Möchten oder müssen Sie Ihre Immobilie schon vor Ablauf der Spekulationsfrist von zehn Jahren verkaufen, fällt ausnahmsweise keine Einkommenssteuer in Form der Spekulationssteuer an, wenn Sie:

  • die Immobilie während der Zehn-Jahre-Frist ausschließlich zu eigenen Wohnzwecken genutzt haben
  • die Immobilie wenigstens im Jahr vor dem Verkauf und den beiden vorangegangenen Jahren ausschließlich zu eigenen Wohnzwecken genutzt haben oder
  • die Immobilie den eigenen Kindern oder Adoptivkindern unentgeltlich zu Wohnzwecken überlassen haben (§ 23 EStG).

Die Steuerbefreiung gilt nur bei bebauten und zu Wohnzwecken genutzten Immobilien, da der Gesetzgeber nur selbst genutzte Immobilien fördert.

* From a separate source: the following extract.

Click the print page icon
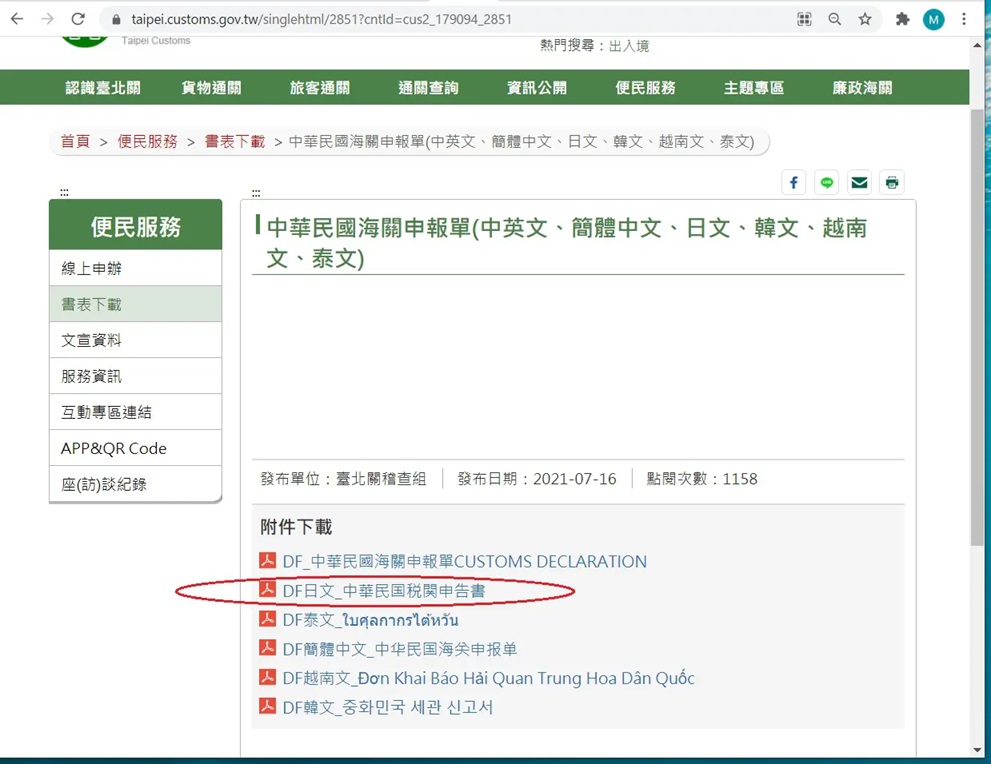pyautogui.click(x=892, y=182)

Der Verkauf eines unbebauten Grundstücks vor Ablauf der zehn Jahre nach dessen Erwerb unterliegt also der Einkommenssteuer.

Hinweis

Erben Sie ein Grundstück, fällt beim Verkauf keine Spekulationssteuer an, wenn der Erblasser das Objekt vor mehr als zehn Jahren erworben hat. Die Zehnjahresfrist beginnt also nicht erst mit dem Antritt des Erbes.

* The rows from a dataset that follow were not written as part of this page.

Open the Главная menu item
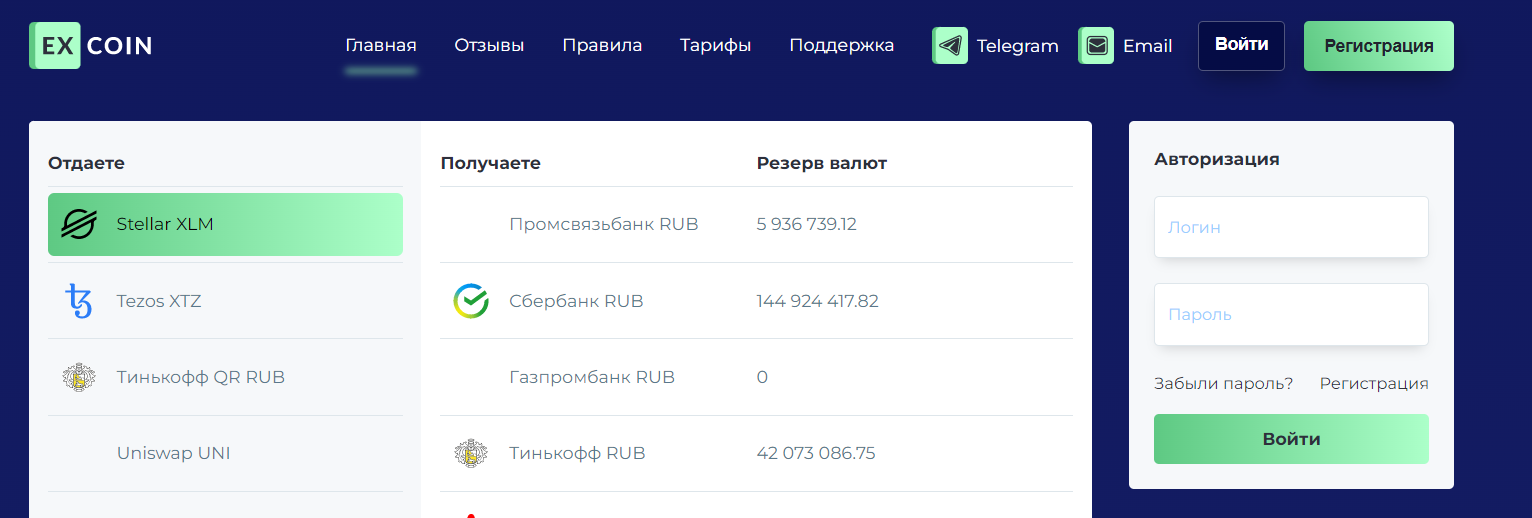 tap(381, 45)
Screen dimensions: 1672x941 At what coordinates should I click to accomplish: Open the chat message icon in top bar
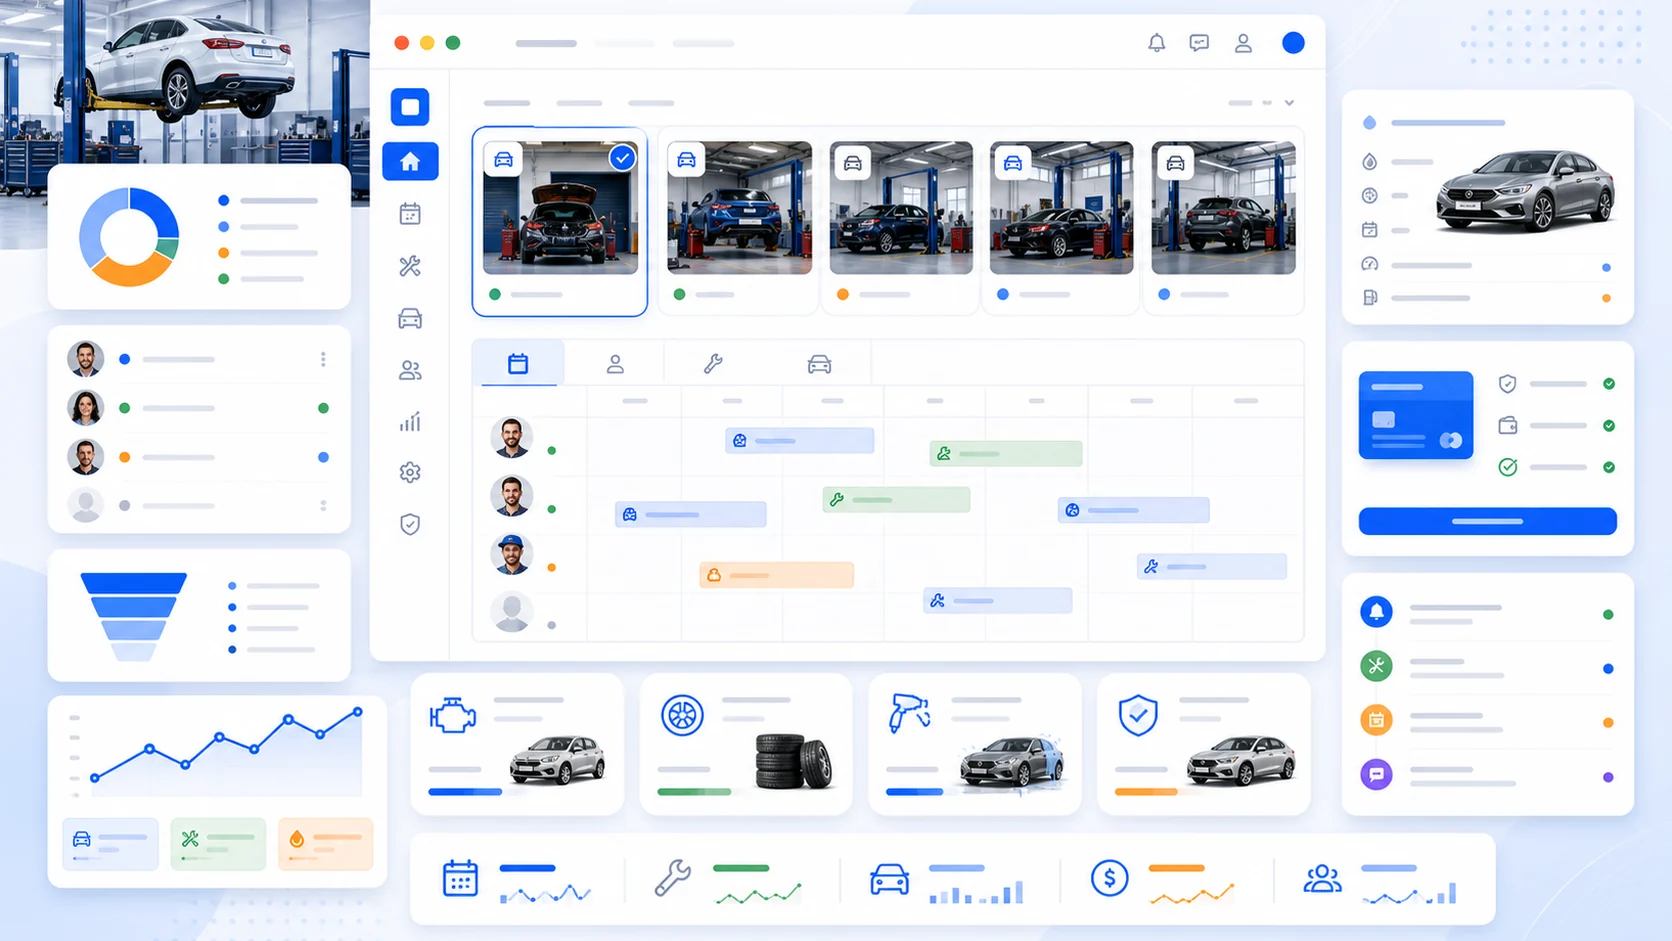pyautogui.click(x=1199, y=43)
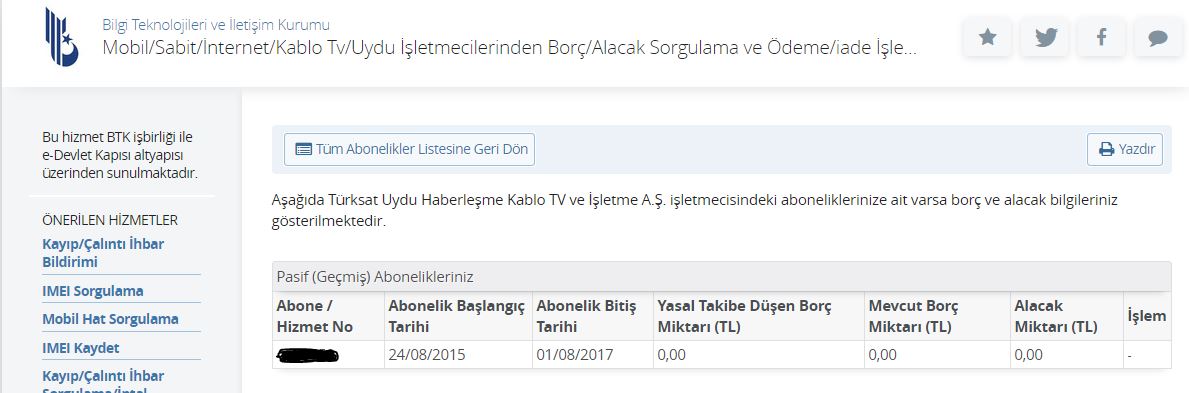Click the Mevcut Borç Miktarı column header

[914, 316]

Wie hoch ist die Einkommenssteuer beim Verkauf einer vermieteten Immobilie?

Ein privater Immobilienverkauf ist dann steuerpflichtig, wenn eine vermietete oder nicht für Wohnzwecke genutzte Immobilie vor Ablauf der Zehnjahresfrist verkauft wird. Der Erlös muss in der Einkommenssteuererklärung in der Anlage so angegeben werden, wenn er oberhalb der Freigrenze von 600 Euro liegt. Wohlgemerkt: Die 600 Euro sind kein Freibetrag, sondern eine Freigrenze, sodass Sie Ihren gesamten Gewinn versteuern müssen, wenn Ihr Gewinn die Freigrenze von 600 Euro übersteigt (§ 23 EStG). Die Besteuerung erfolgt dann zusammen mit Ihrem übrigen Einkommen.

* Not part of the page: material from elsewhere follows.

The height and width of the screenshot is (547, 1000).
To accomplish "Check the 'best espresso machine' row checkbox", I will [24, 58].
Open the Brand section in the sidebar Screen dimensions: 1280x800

Sie dürfen Ihren Gewinn um all diejenigen Aufwendungen kürzen, die durch die Instandhaltung und den Verkauf der Immobilie entstanden sind oder entstehen. Dazu gehören unter anderem die Maklerprovision, Notargebühren und Grundbuchkosten. Die Höhe Ihrer Einkommenssteuer hängt mithin von Ihrem insgesamt zu versteuernden Einkommen im Veranlagungsjahr und Ihrem Steuersatz ab.

Hinweis

Verkaufen Sie als privater Verkäufer innerhalb von fünf Jahren mehr als drei Immobilien, stuft Sie das Finanzamt wahrscheinlich als gewerblichen Immobilienhändler ein. Grund hierfür ist die Drei-Objekt-Grenze, die vom Bundesfinanzhof entwickelt wurde, um private und gewerbliche Aktivitäten voneinander abzugrenzen. Verkaufen Sie jedoch ein geerbtes Grundstück, gilt die Drei-Objekt-Grenze nicht.